____ Supplied text

Pondok Modern Darussalam Gontor Ponorogo, also known as Pondok Modern Gontor, or abbreviated as PMDG, or simply Pesantren Gontor, is a pesantren (boarding school style Islamic seminary) in Ponorogo Regency, East Java, Indonesia. Since its founding in 1926, the pesantren has become famous for the application of discipline, heavy emphasis of foreign languages (Arabic and English), and strong network and cadre of alumni. It also has been an educational institution known for not specifically tied to any political and social organization. The pesantren is considered a backbone of Muslim society in Indonesia, producing numerous leading figures of the history of Islam in Indonesia.

History

Pondok Tegalsari
The forerunner of Pondok Modern Darussalam Gontor began in the 18th century when Kyai Ageng Hasan Besari established Pondok Tegalsari in Jetis Ponorogo village of East Java (10 km to the south of the city of Ponorogo). Pondok Tegalsari was well known in its time and visited by thousands of santris (students of pesantren) from various regions in the archipelago. The leadership of the pondok lasted for six generations. In the mid-19th century, during the time of Kyai Hasan Khalifah, Pondok Tegalsari began to decline. At that time, the pondok had a renowned santri named R.M. Sulaiman Djamaluddin, a descendant of the royal family based in Keraton Kasepuhan of Cirebon. Kyai Hasan Khalifah then arranged the marriage of his youngest daughter Oemijatin (known as Nyai Sulaiman) with Sulaiman and they were given the task of establishing a new pesantren and the reformation of the pondok, which in later became a pesantren known as Pondok Gontor Lama.

________
____ Data shown

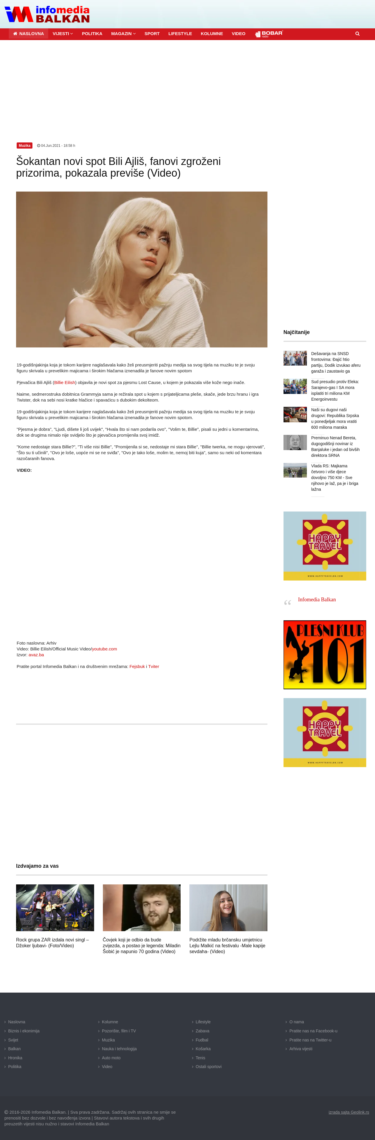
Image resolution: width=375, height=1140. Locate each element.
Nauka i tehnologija (119, 1048)
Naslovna (16, 1022)
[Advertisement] (187, 84)
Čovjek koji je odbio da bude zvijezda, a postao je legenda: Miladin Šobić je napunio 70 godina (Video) (142, 945)
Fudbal (202, 1040)
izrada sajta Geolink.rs (349, 1112)
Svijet (13, 1040)
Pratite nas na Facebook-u (313, 1031)
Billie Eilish (64, 382)
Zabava (203, 1031)
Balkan (14, 1048)
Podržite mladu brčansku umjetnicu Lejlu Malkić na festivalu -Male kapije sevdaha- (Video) (227, 945)
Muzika (108, 1040)
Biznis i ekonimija (23, 1031)
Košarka (203, 1048)
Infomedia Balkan (317, 599)
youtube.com (104, 648)
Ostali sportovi (209, 1066)
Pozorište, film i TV (119, 1031)
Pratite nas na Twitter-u (310, 1040)
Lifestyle (203, 1022)
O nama (296, 1022)
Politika (14, 1066)
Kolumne (110, 1022)
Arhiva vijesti (300, 1048)
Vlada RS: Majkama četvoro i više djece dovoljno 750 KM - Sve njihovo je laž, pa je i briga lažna (334, 478)
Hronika (15, 1057)
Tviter (153, 666)
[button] (62, 33)
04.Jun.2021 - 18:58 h (56, 146)
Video (107, 1066)
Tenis (200, 1057)
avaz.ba (36, 654)
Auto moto (111, 1057)
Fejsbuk (137, 666)
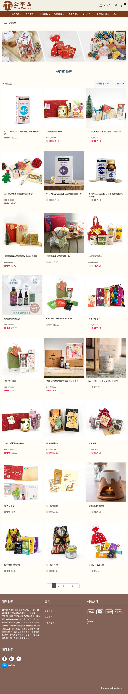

________

## [Brief]
Write out the stretch of the Gontor text from "Pondok Modern Darussalam Gontor Ponorogo, also" through "Islam in Indonesia.", putting "well known" in place of "famous".

## [Answer to the task]
Pondok Modern Darussalam Gontor Ponorogo, also known as Pondok Modern Gontor, or abbreviated as PMDG, or simply Pesantren Gontor, is a pesantren (boarding school style Islamic seminary) in Ponorogo Regency, East Java, Indonesia. Since its founding in 1926, the pesantren has become well known for the application of discipline, heavy emphasis of foreign languages (Arabic and English), and strong network and cadre of alumni. It also has been an educational institution known for not specifically tied to any political and social organization. The pesantren is considered a backbone of Muslim society in Indonesia, producing numerous leading figures of the history of Islam in Indonesia.